Today I’m en route to Vrindavan, India for Holi Festival.
If you haven’t heard of it, you’ve probably seen pictures. A Hindu celebration, the “festival of colours” signifies the triumph of good over evil, the end of winter, arrival of spring, gratitude for a bountiful harvest, forgiveness, and more.
The Big Squeeze:
Basically, it’s a bunch of people throwing paint at each other. And I’ve been commissioned to write a travel feature about it.
Which is why I’m going alone.
Work assignment aside, traveling with children is tough. I should know, having already done quite a bit of it.
My eight-year-old son London, for example, has already been to India. Twice. The first time was when Suzy and I brought him on a month-long overland adventure when he was four; the second was another month-long trip last year. In between those trips, the three of us backpacked through Vietnam, Laos and Cambodia.
Each place was amazing. Tiring, too. They’re all, at times, challenging countries to navigate. And some parents would never consider it. For them, an all-inclusive in Mexico might be the ticket. Or Disneyland. But I’m keen for my kids to see as much as the world as possible and determined to do so when we can. My philosophy is simple: if you have an opportunity to go somewhere, take it.
Occasionally, that means leaving the family - which now includes infant daughter Dylan.

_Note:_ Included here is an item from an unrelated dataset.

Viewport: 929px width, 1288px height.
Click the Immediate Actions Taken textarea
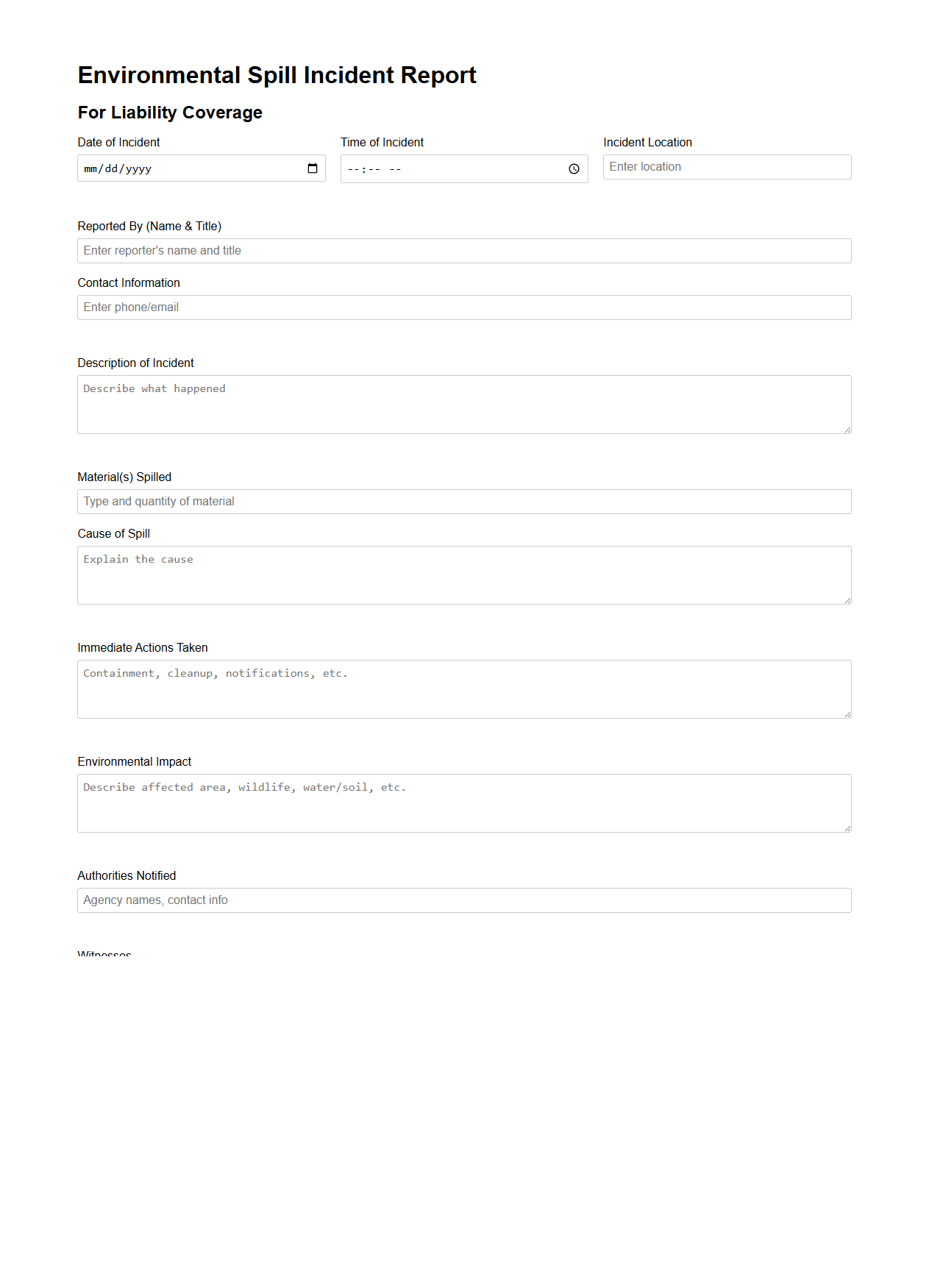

Suzy’s okay with it. London and his mom, too. And I’m grateful to them (and my parents) for picking up the parenting-slack during the 10-day absence.
But when the prospect of the trip was posted on Facebook (as one does) in January, my friend Susan surely summed up what some were thinking: “And with a wee new baby at home?! God bless Suzy!! I would have killed you for even thinking it!”
And yet, I live.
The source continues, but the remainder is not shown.